Steal, but Make It Your Own

This one can be a bit dangerous if you don’t know what you are doing. The worst thing that can be done to a fellow writer is to plagiarize their work. In my line of work of content writing, I cannot tell you how many times I have seen it. I have been handed assignments, written by other freelancers, to fix. As I am editing, I find that nearly half of it is direct quotes from other sites. Stealing another writer’s work is a slap in the face and totally disrespectful to the art of writing. Don’t do it.

One exception to this rule is making it your own. I don’t mean rewriting SK’s Carrie with the title Sherrie. Or writing a munchkin novel called The Duke of the Bracelets. Making it your own is taking an idea and putting your voice, your personal experience, and your words to it.

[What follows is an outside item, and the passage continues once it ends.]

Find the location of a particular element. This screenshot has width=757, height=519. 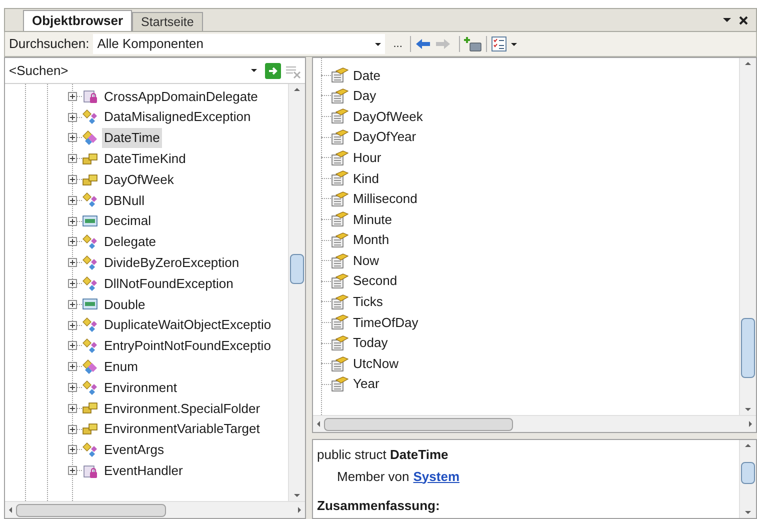

member-item: Year is located at coordinates (366, 384).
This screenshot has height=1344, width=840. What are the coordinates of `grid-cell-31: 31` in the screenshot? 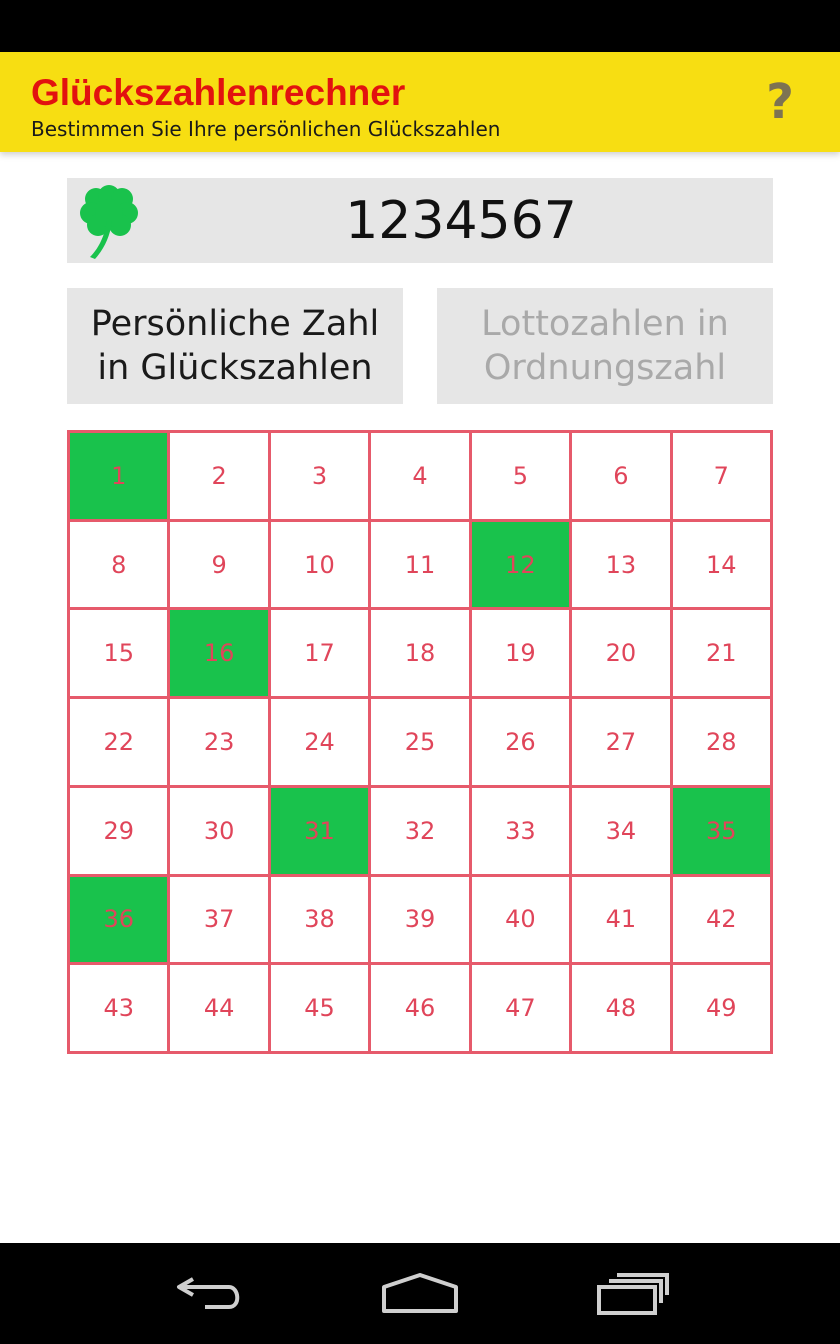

It is similar to the YA novel series that are out there. The Hunger Games, The Maze Runner, and Divergent. All three are pretty much the same story, but each has its own way of telling that same story. On a side note, if you have not read any of these, put all of them on your reading list. All are excellent. And the movies do nothing to compare with the works of each writer. (I’m ashamed of what they did with The Maze Runner, but that’s another story for another day.)

The point of taking an idea and making it your own is that when you are finished, one cannot tell that it belonged to the other writer.

Final Thoughts

But still, there are going to be times when you hit that brick wall, and all creativity comes to a stop. There are a few things you can do to try and overcome writer’s block.

The first thing you can do is to free-write. Whether it is a writing prompt, a journal entry, or just typing incoherent blabber, get your fingers moving. Writing prompts can be great at tapping into your creativity. Sometimes that’s all it takes to get you going again. A journal entry can get you past the anxiety you are feeling by simply writing what you feel. Write about your doubts and fears, then try and transition into how you want to overcome those feelings. This exercise can help you climb up over the obstacles in your way.

When all else fails, take a break. Walk away from the computer, the typewriter, or the pad of paper. Do something that will get your mind off of the block. Watch TV, read a book, do a crossword or Sudoku puzzle. If you exercise, go take a walk or hit the gym. Unless you are under a deadline, you can always come back later. After you have taken your mind off of the blank page and refocused it on another task, ideas may begin to flow again. That TV show or chapter in your book may spark something, just remember when that happens, be sure to make it your own.